Department of Psychophysiology, National Institute of Mental Health, National Center of Neurology and Psychiatry, 4-1-1, Ogawahigashi, Kodaira, Tokyo, 187-8551, Japan.
Lundbeck Japan, Minato, Tokyo, 105-0001, Japan.
Hum Brain Mapp. 2017 Oct;38(10):5274-5291. doi: 10.1002/hbm.23734. Epub 2017 Jul 19.
Near-infrared spectroscopy (NIRS) is a convenient and safe brain-mapping tool. However, its inevitable confounding with hemodynamic responses outside the brain, especially in the frontotemporal head, has questioned its validity. Some researchers attempted to validate NIRS signals through concurrent measurements with functional magnetic resonance imaging (fMRI), but, counterintuitively, NIRS signals rarely correlate with local fMRI signals in NIRS channels, although both mapping techniques should measure the same hemoglobin concentration. Here, we tested a novel hypothesis that different voxels within the scalp and the brain tissues might have substantially different hemoglobin absorption rates of near-infrared light, which might differentially contribute to NIRS signals across channels. Therefore, we newly applied a multivariate approach, a partial least squares regression, to explain NIRS signals with multivoxel information from fMRI within the brain and soft tissues in the head. We concurrently obtained fMRI and NIRS signals in 9 healthy human subjects engaging in an n-back task. The multivariate fMRI model was quite successfully able to predict the NIRS signals by cross-validation (interclass correlation coefficient = ∼0.85). This result confirmed that fMRI and NIRS surely measure the same hemoglobin concentration. Additional application of Monte-Carlo permutation tests confirmed that the model surely reflects temporal and spatial hemodynamic information, not random noise. After this thorough validation, we calculated the ratios of the contributions of the brain and soft-tissue hemodynamics to the NIRS signals, and found that the contribution ratios were quite different across different NIRS channels in reality, presumably because of the structural complexity of the frontotemporal regions. Hum Brain Mapp 38:5274-5291, 2017. © 2017 Wiley Periodicals, Inc.

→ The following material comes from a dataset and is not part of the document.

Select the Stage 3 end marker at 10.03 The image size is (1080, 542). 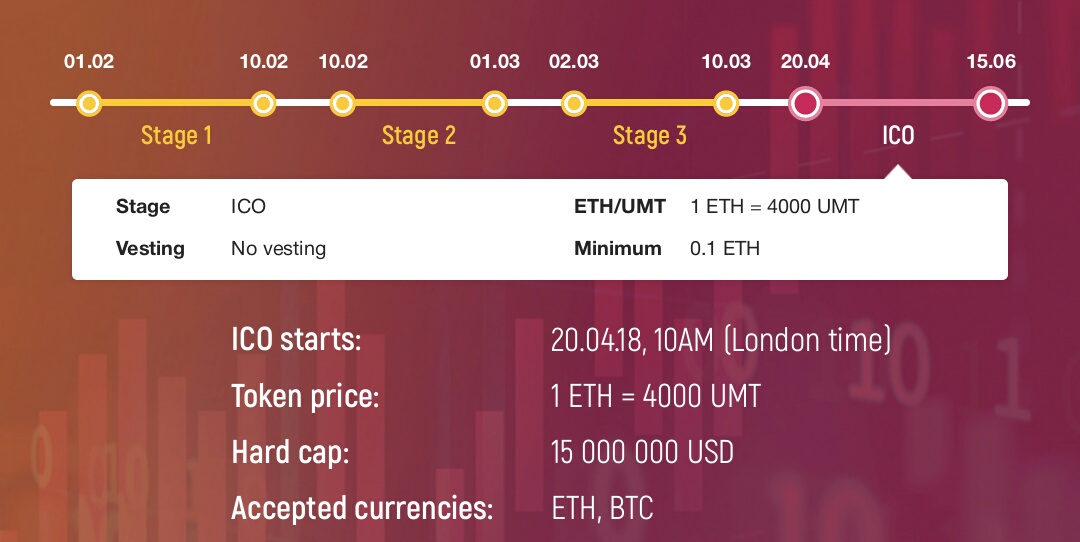click(726, 103)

近红外光谱(NIRS)是一种便捷且安全的脑映射工具。然而,它不可避免地与大脑以外的血液动力学反应产生混淆,尤其是在前额颞部。一些研究人员试图通过与功能磁共振成像(fMRI)的同步测量来验证 NIRS 信号,但出人意料的是,NIRS 信号很少与 NIRS 通道中的局部 fMRI 信号相关,尽管这两种映射技术都应该测量相同的血红蛋白浓度。在这里,我们测试了一个新的假设,即头皮和脑组织内的不同体素可能具有明显不同的近红外光血红蛋白吸收率,这可能会导致通道之间的 NIRS 信号产生差异。因此,我们新应用了一种多变量方法,即偏最小二乘回归,用大脑和头部软组织内的 fMRI 的多体素信息来解释 NIRS 信号。我们同时在 9 名健康人类被试进行 n-back 任务时获取 fMRI 和 NIRS 信号。多元 fMRI 模型通过交叉验证非常成功地能够预测 NIRS 信号(组内相关系数 = ∼0.85)。这一结果证实了 fMRI 和 NIRS 确实测量了相同的血红蛋白浓度。蒙特卡罗置换检验的附加应用证实,该模型确实反映了时间和空间血液动力学信息,而不是随机噪声。在进行了彻底验证之后,我们计算了脑和软组织血液动力学对 NIRS 信号的贡献比例,发现实际上不同 NIRS 通道的贡献比例存在很大差异,这可能是因为额颞区域的结构复杂性。人类大脑映射 38:5274-5291, 2017. © 2017 Wiley Periodicals, Inc.